**DOCUMENT SECTION**
#####
Saturday, December 06, 2003

Christmas treats

About a year ago, a female friend of mine mentioned in some context that she had never eaten oysters. I promised her that I would buy her some oysters some time. In Australia, you can buy a dozen fresh oysters inexpensively from any supermarket, but in Britain it is somewhat harder. There are one or two posh oyster bars in various places, and there are no doubt fancy fish shops that sell them, but they are not a common foodstuff. Having mentioned this a couple of times in the last year, I finally decided that I would take her to the Oyster and Champagne bar in Selfridges (the old posh Victorian London department store which is not Harrods) as a Christmas treat. So, we went there at lunchtime yesterday.

I was thinking that we would get a dozen oysters to share and a glass of champagne each, but despite my friend's curiousity she thought that oysters looked kind of gooey, and that we should have just a few and something else as well. (If she had eaten one oyster and not liked it, I would have eaten the other eleven with no difficulty, but that perhaps wouldn't have ended up being consistent with the fact that I was treating her). So we ended up having a seafood platter for two, with some lobster, smoked Scottish wild salmon, crab, prawns etc. It is kind of weird to be eating this sort of thing in London, because here it is kind of exotic. (In Sydney I recall on one or two occasions getting a taxi with several colleagues from the office to the Sydney fish market, eating prawns and oysters and tuna and you know what for a Friday afternoon lunch, and then getting a taxi back to the office and (at least theoretically) getting some more work done. And it didn't even cost much).
#####
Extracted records
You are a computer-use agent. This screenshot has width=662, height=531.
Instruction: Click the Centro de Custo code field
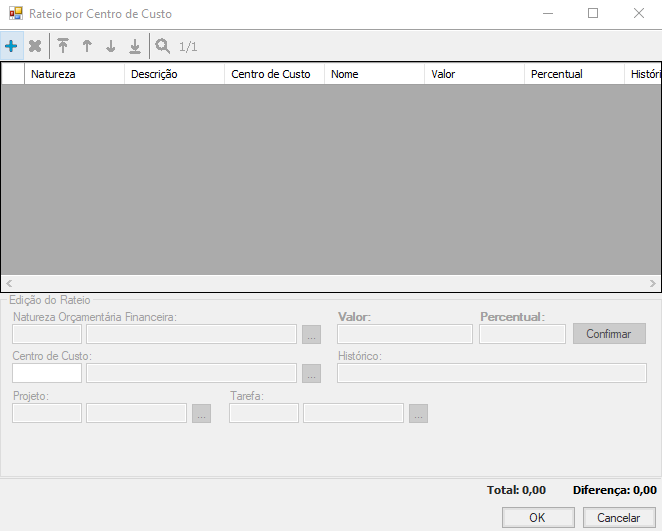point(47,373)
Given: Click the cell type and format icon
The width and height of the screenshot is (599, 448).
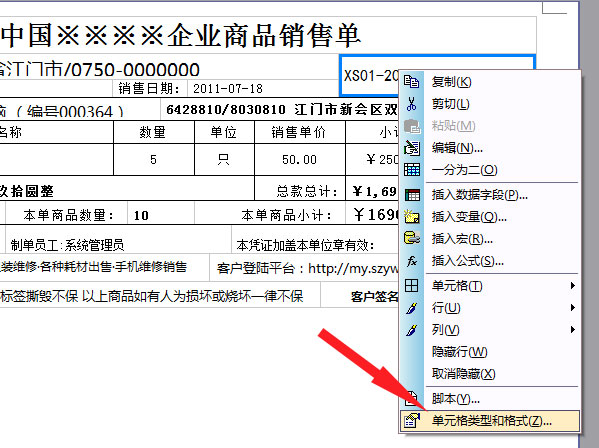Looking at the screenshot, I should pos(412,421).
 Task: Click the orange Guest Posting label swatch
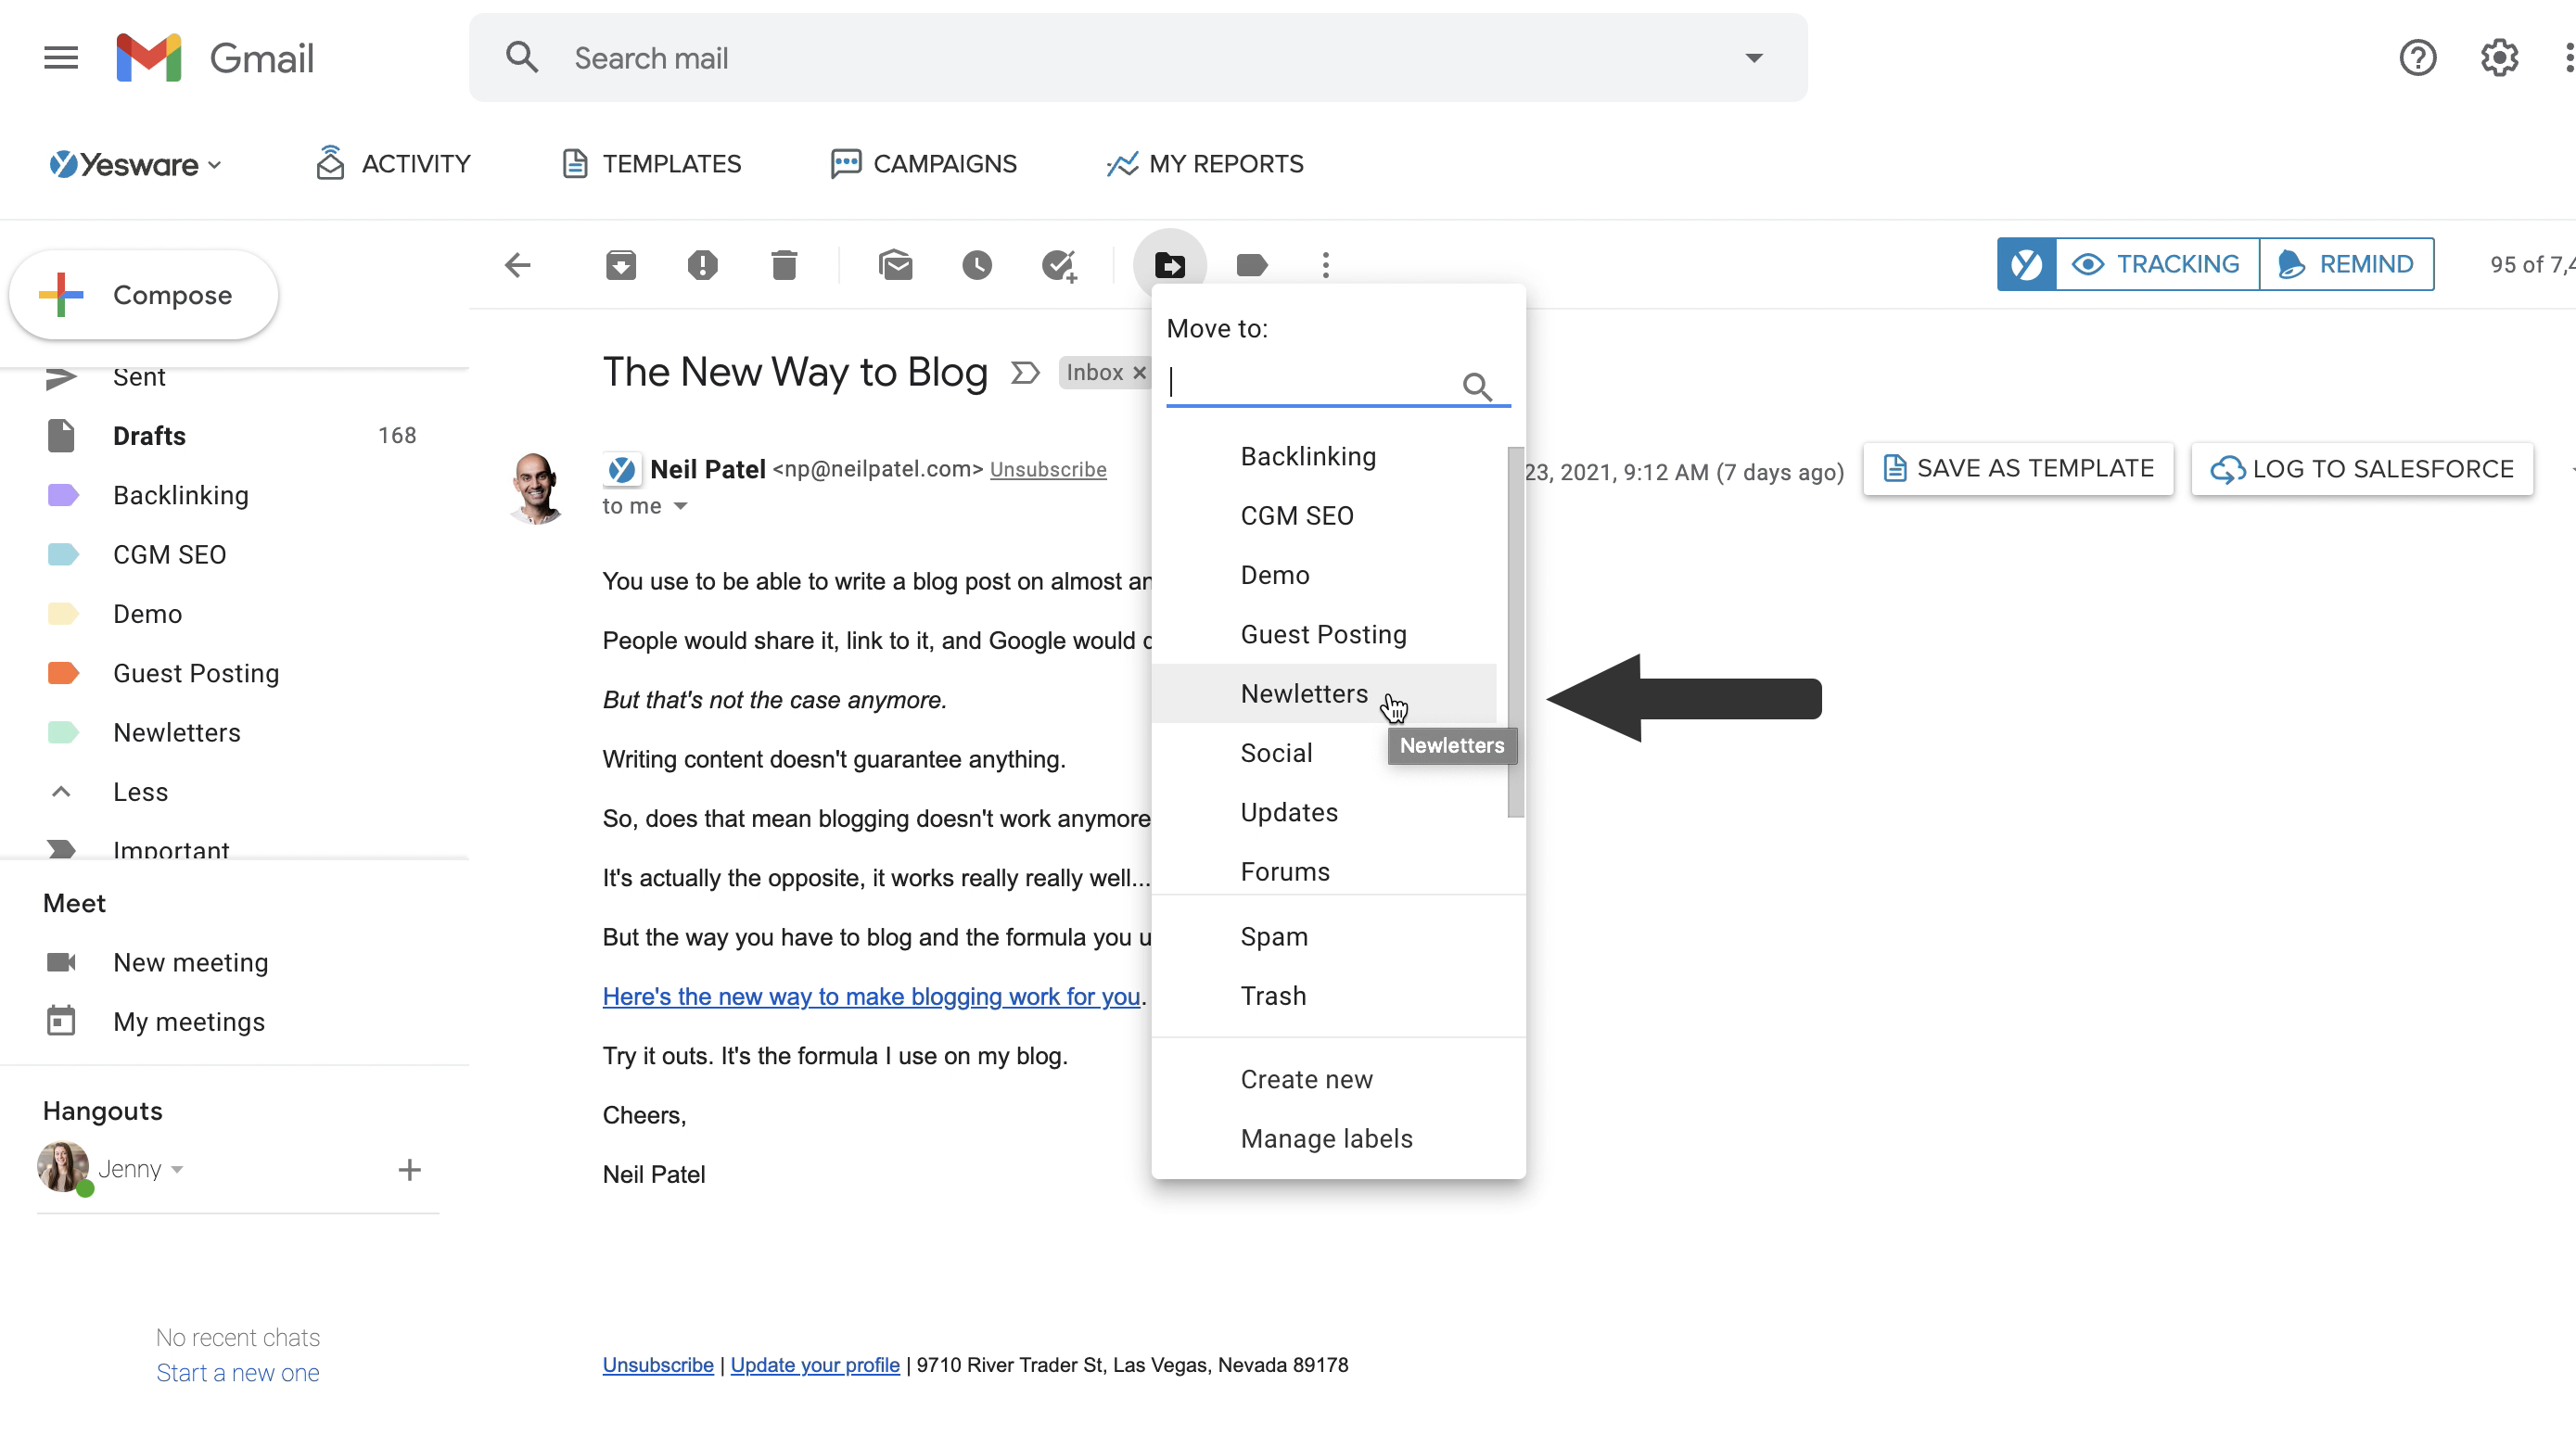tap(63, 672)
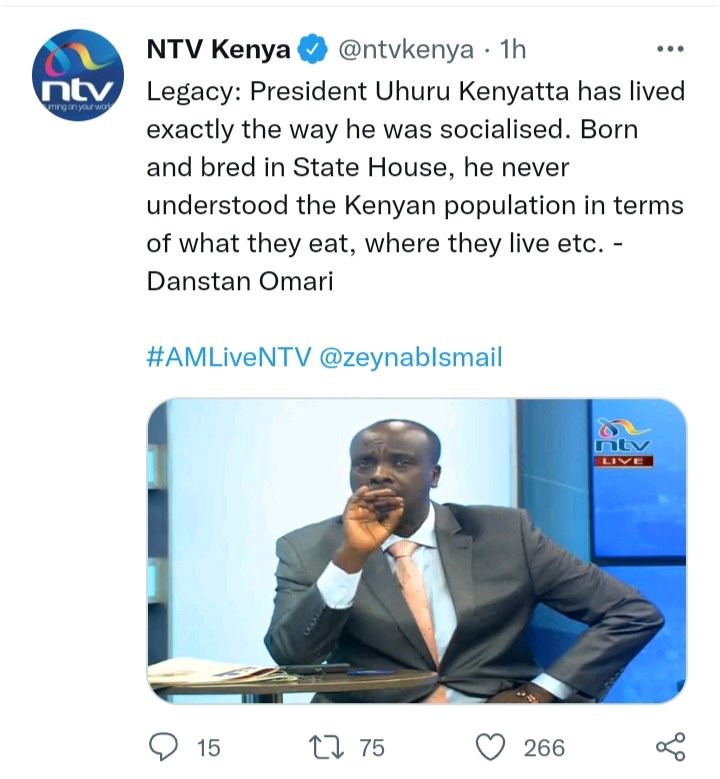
#####
**WRITTEN REQUEST 1**
Retype the Christmas treats post in full, word for word.
**WRITTEN REQUEST 2**
Echo the rows verbatim, starting at the line that contains "Given: Click the cell type and format icon" and ending at the end of the rows, with both ends included. Leave the pictures out of your answer.

**WORKED ANSWER 1**
Saturday, December 06, 2003

Christmas treats

About a year ago, a female friend of mine mentioned in some context that she had never eaten oysters. I promised her that I would buy her some oysters some time. In Australia, you can buy a dozen fresh oysters inexpensively from any supermarket, but in Britain it is somewhat harder. There are one or two posh oyster bars in various places, and there are no doubt fancy fish shops that sell them, but they are not a common foodstuff. Having mentioned this a couple of times in the last year, I finally decided that I would take her to the Oyster and Champagne bar in Selfridges (the old posh Victorian London department store which is not Harrods) as a Christmas treat. So, we went there at lunchtime yesterday.

I was thinking that we would get a dozen oysters to share and a glass of champagne each, but despite my friend's curiousity she thought that oysters looked kind of gooey, and that we should have just a few and something else as well. (If she had eaten one oyster and not liked it, I would have eaten the other eleven with no difficulty, but that perhaps wouldn't have ended up being consistent with the fact that I was treating her). So we ended up having a seafood platter for two, with some lobster, smoked Scottish wild salmon, crab, prawns etc. It is kind of weird to be eating this sort of thing in London, because here it is kind of exotic. (In Sydney I recall on one or two occasions getting a taxi with several colleagues from the office to the Sydney fish market, eating prawns and oysters and tuna and you know what for a Friday afternoon lunch, and then getting a taxi back to the office and (at least theoretically) getting some more work done. And it didn't even cost much).

**WORKED ANSWER 2**
Given: Click the cell type and format icon
The width and height of the screenshot is (599, 448).
Looking at the screenshot, I should pos(412,421).
 Task: Click the orange Guest Posting label swatch
tap(63, 672)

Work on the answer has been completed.